Most professionals love the close of Q2 each year: summer weather is getting into swing, many people have prepared to take well-earned vacations, and it’s time for the marketing conference circuit to kick into high gear. There’s a lot to look forward to. But for Cassandra, the close of Q2 is bringing nothing but stress.
Cassandra is a marketing executive for a mid-size B2B tech company. As she watches her employees pack their bags for Florida, she knows she has to stick around and report on the current state of their marketing budget. Not most people’s idea of a good summer vacation.
To make matters worse, Cassandra isn’t entirely sure what’s she’s going to find. It’s been an aggressive six months of growth at the company, and she’s aware of the toll that’s taken financially. But what she doesn’t know is whether her creeping costs and laundry list of requests are going to be met with acceptance, or with more questions.
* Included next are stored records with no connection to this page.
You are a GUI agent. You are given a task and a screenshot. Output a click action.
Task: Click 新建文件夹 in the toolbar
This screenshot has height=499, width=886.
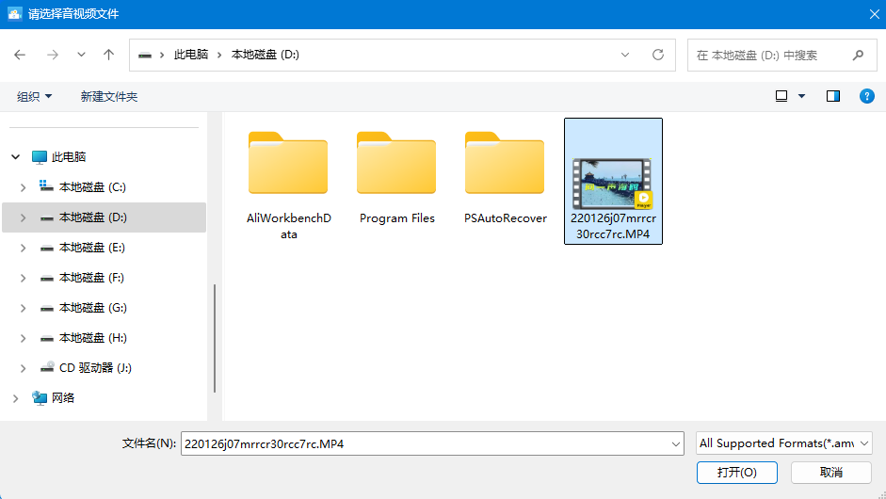point(109,97)
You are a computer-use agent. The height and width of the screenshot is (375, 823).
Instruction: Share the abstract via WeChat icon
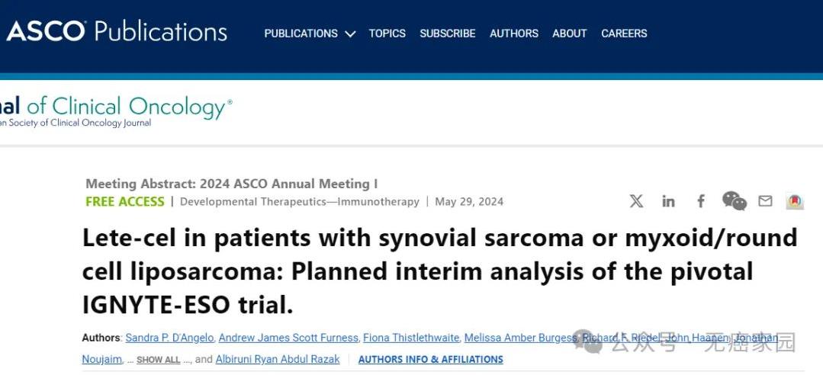point(734,201)
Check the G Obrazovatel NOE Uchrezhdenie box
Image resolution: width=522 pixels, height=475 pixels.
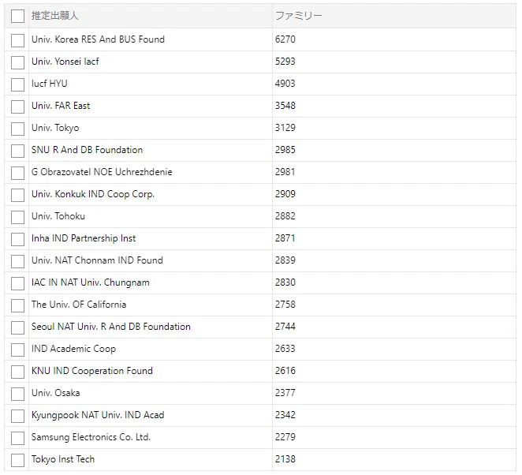17,173
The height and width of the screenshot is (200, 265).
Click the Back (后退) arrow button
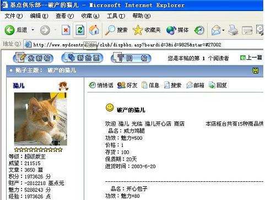[x=15, y=30]
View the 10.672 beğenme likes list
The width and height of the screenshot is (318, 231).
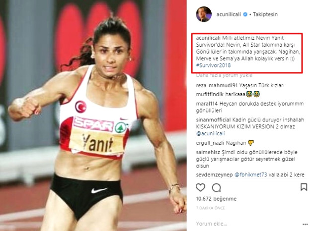(x=216, y=199)
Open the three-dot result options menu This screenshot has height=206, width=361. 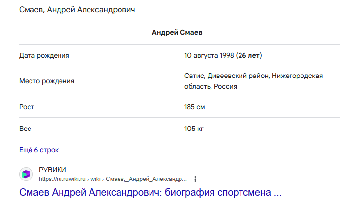coord(195,179)
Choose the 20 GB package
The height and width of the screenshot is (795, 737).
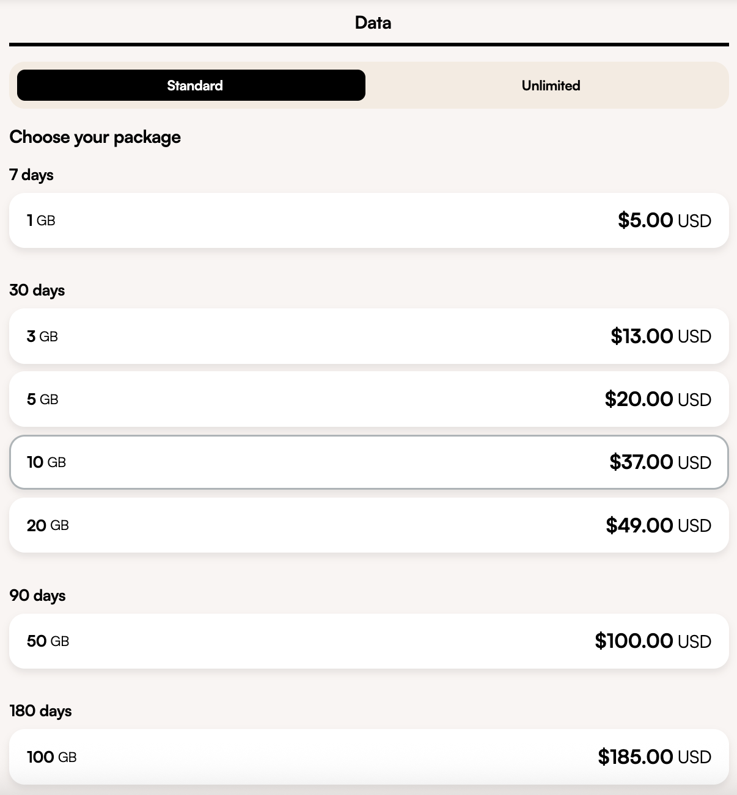click(369, 525)
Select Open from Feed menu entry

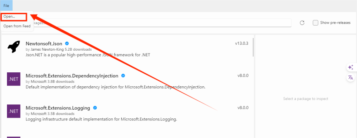pos(17,26)
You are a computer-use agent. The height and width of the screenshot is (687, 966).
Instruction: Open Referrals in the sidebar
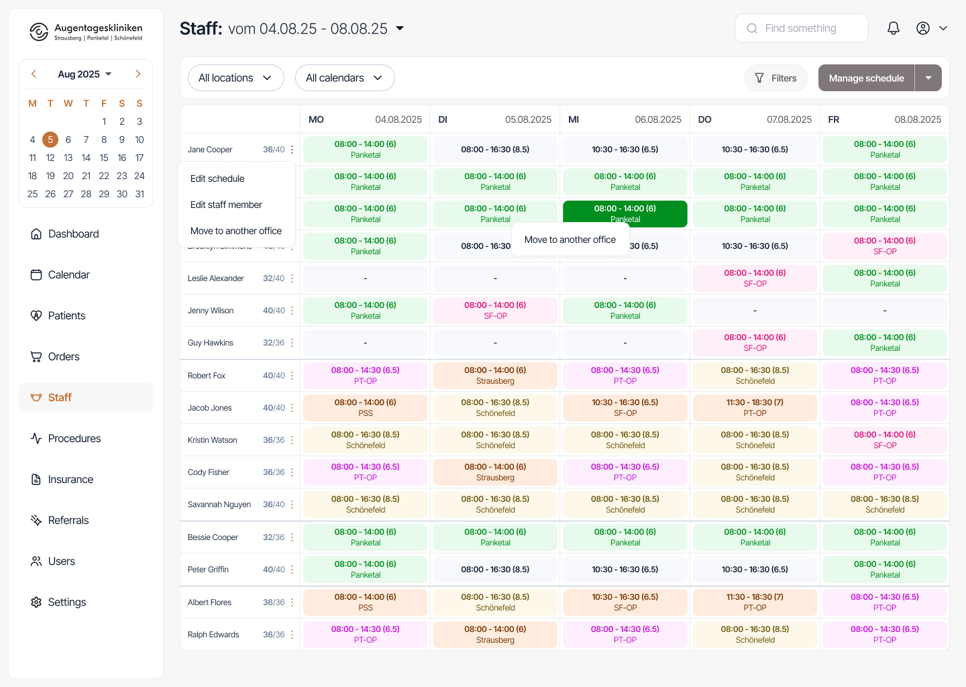[68, 521]
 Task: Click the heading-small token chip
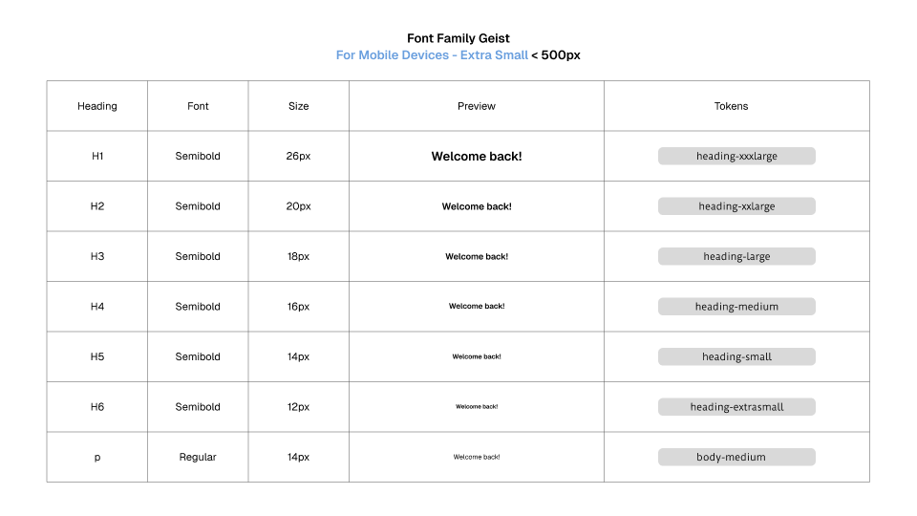pyautogui.click(x=736, y=356)
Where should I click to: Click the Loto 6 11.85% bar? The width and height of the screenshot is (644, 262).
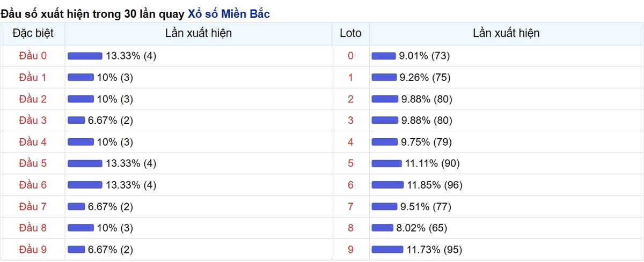[x=387, y=185]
When it comes to budget conversations, the essential question to answer is: “Was this spending justified?” The two primary ways to address this are to demonstrate the value of your team’s work through ROI, and to put budgetary demands into the context of ongoing marketing spending trends.
So as Cassandra gets ready to settle in and get very cozy with her good friend Excel, what benchmarks should she consider as points of comparison for her own team’s expenditures?
Image attribution: Andrew Neel
Right from the start, it looks like Cassandra is in for a fun conversation with company leadership.
Across US marketing teams, Gartner’s most recent CMO spend survey found that budget share has crept up another percentage point in 2017, meaning that the average marketing team now claims about 12 percent of their company’s revenue. What’s more, if Cassandra’s company is looking to grow from mid-size to a fully scaled company in the next couple of years, they should expect to see this revenue proportion grow significantly—the larger the company, the more distributed and inefficient a marketing team becomes. At least for now, this gives her space to highlight her team’s current high level of efficiency.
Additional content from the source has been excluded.